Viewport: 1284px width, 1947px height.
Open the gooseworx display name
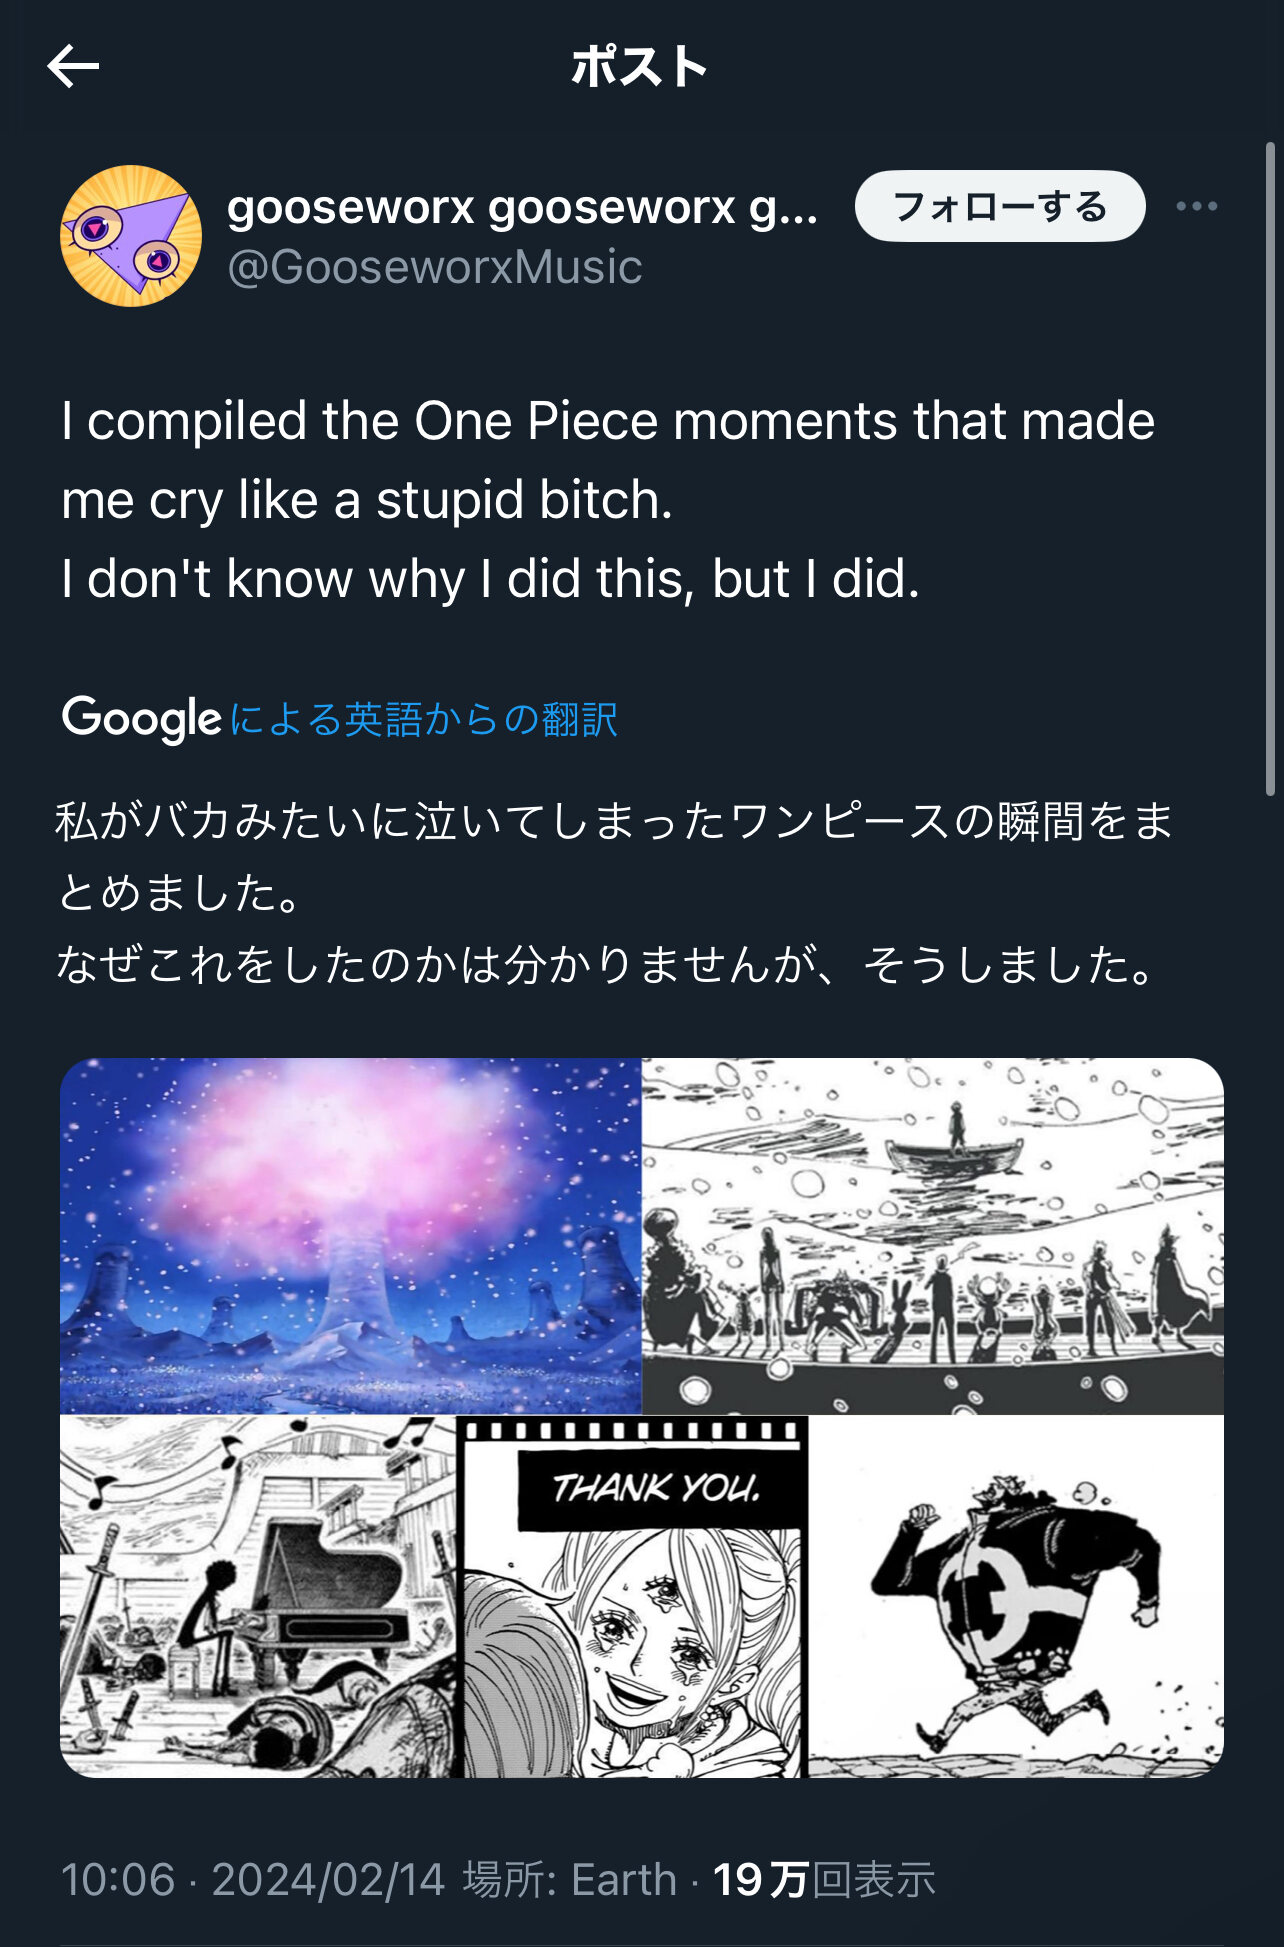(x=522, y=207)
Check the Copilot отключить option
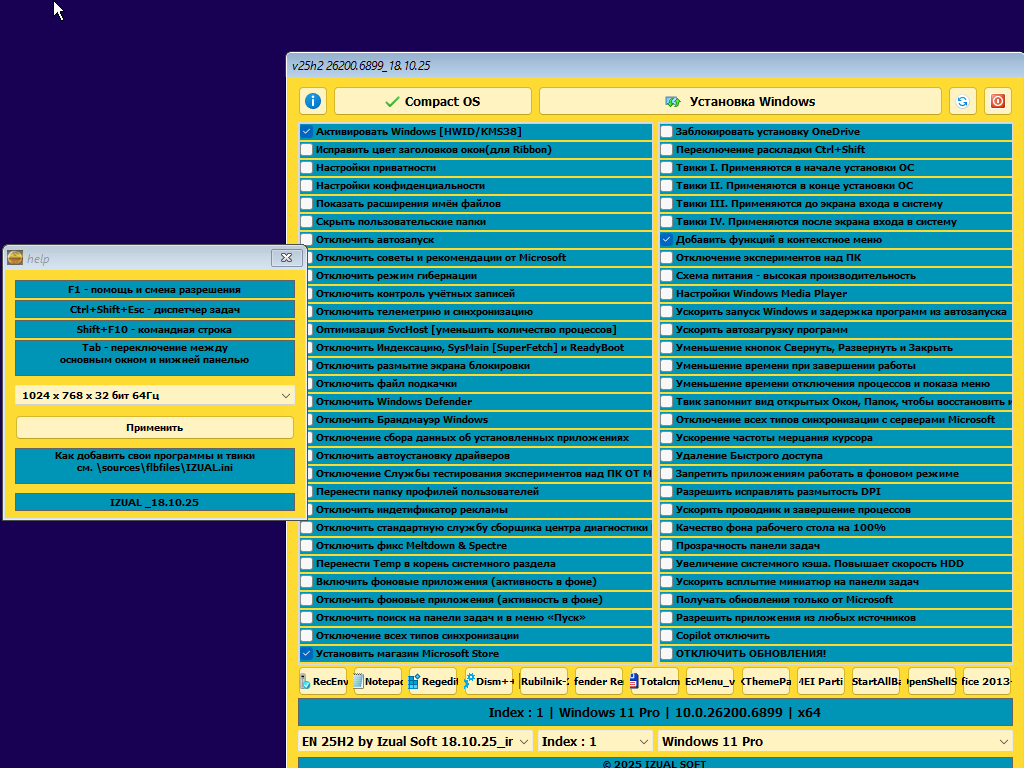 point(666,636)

...

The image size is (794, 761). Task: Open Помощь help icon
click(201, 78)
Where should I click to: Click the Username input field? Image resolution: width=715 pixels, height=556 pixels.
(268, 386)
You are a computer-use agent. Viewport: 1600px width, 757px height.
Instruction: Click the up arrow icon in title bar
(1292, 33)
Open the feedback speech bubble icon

• Work required
Extract the lines of the material from the one containing "Viewport: 1284px width, 1947px height." through the one containing "point(666,636)", including both, and reproduce them unchanged without the pictures.

• Exercise solution
Viewport: 1284px width, 1947px height.
Open the gooseworx display name
(x=522, y=207)
Check the Copilot отключить option
 point(666,636)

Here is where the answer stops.